=== TEXTE EXTRAIT ===
──────
Se battre verbalement contre le Rocard de 1970 dans le cadre d’un congrès officiel (congrès de Dijon), comme le fait courageusement et avec enthousiasme, Alain Badiou, c’est, ni plus ni moins aller au casse-pipe. Pourtant, notre philosophe s’en sort avec un score plus qu’honorable : presque 20% des voix.
De son côté, la naissance du PS à Epinay en 1971 est vécu comme un non évènement. Roland Cayrol, politologue, membre du PSU, écrit : "la SFIO, ou plutôt le Parti socialiste comme il faut à présent l'appeler est devenu le parti de cette petite bourgeoisie des villes du nord et des campagnes du sud ouest, de cette cinquantaine ventripotante et fatiguée, qui craint l'aventure et le désordre pour oser croire encore" (sic).
3-6°)-Octobre 1971-décembre 1971 : programme autogestionnaire contre programme commun !
──────
=== TÂCHES ET EXERCICES ===
1. Dans le texte extrait, reprenez le passage en commençant par "Se battre verbalement" et en allant jusqu'à "20% des voix.", en remplaçant "philosophe" par "militant".
2. D'après le texte extrait, pourquoi le score d'Alain Badiou au congrès de Dijon est-il jugé plus qu'honorable ? Répondez en une à trois phrases, s'il vous plaît.
Le matériau qui suit provient d'une autre source.

=== DOCUMENTS SOURCES ===
──────
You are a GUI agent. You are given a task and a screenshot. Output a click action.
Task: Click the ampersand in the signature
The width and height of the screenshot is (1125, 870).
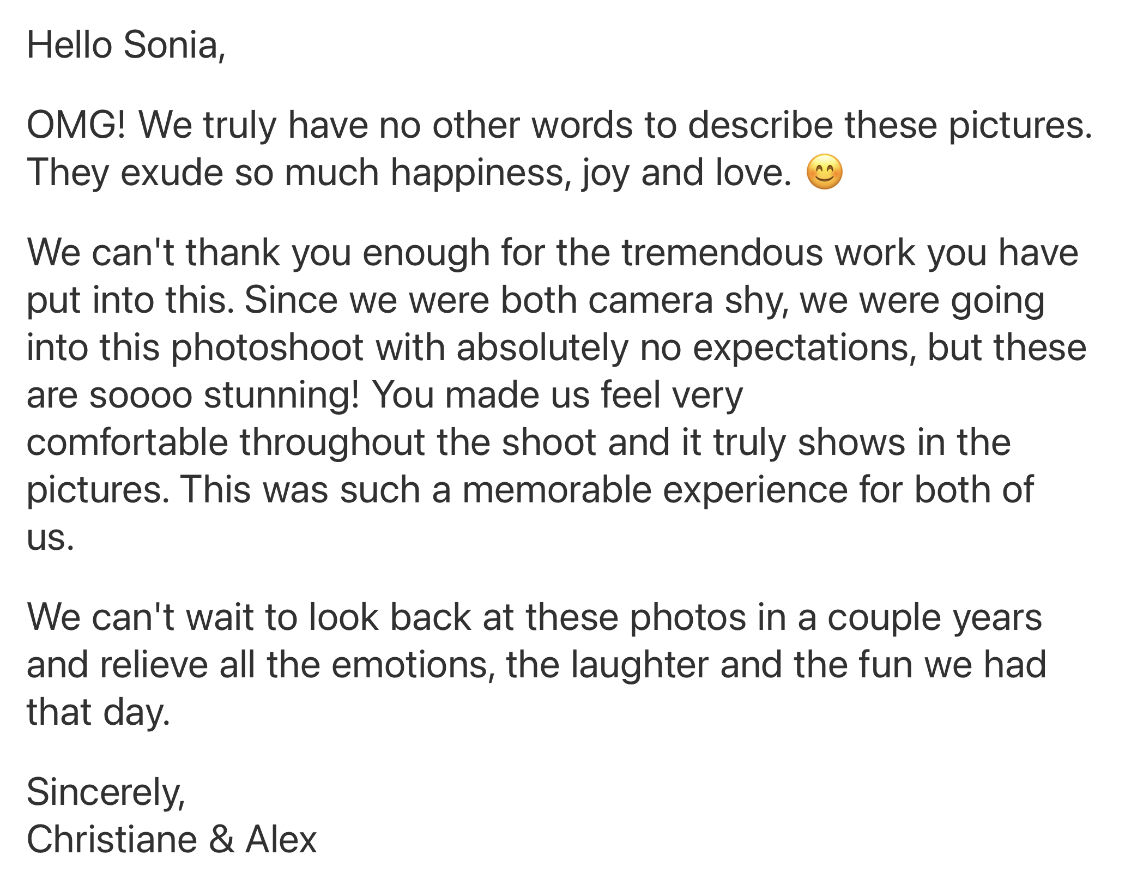coord(221,839)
──────
=== RÉPONSES ===
1.
Se battre verbalement contre le Rocard de 1970 dans le cadre d’un congrès officiel (congrès de Dijon), comme le fait courageusement et avec enthousiasme, Alain Badiou, c’est, ni plus ni moins aller au casse-pipe. Pourtant, notre militant s’en sort avec un score plus qu’honorable : presque 20% des voix.

2. S'opposer verbalement au Rocard de 1970 dans un congrès officiel revenait, selon le texte, à « aller au casse-pipe ». Obtenir malgré cela presque 20 % des voix constitue donc un score plus qu'honorable.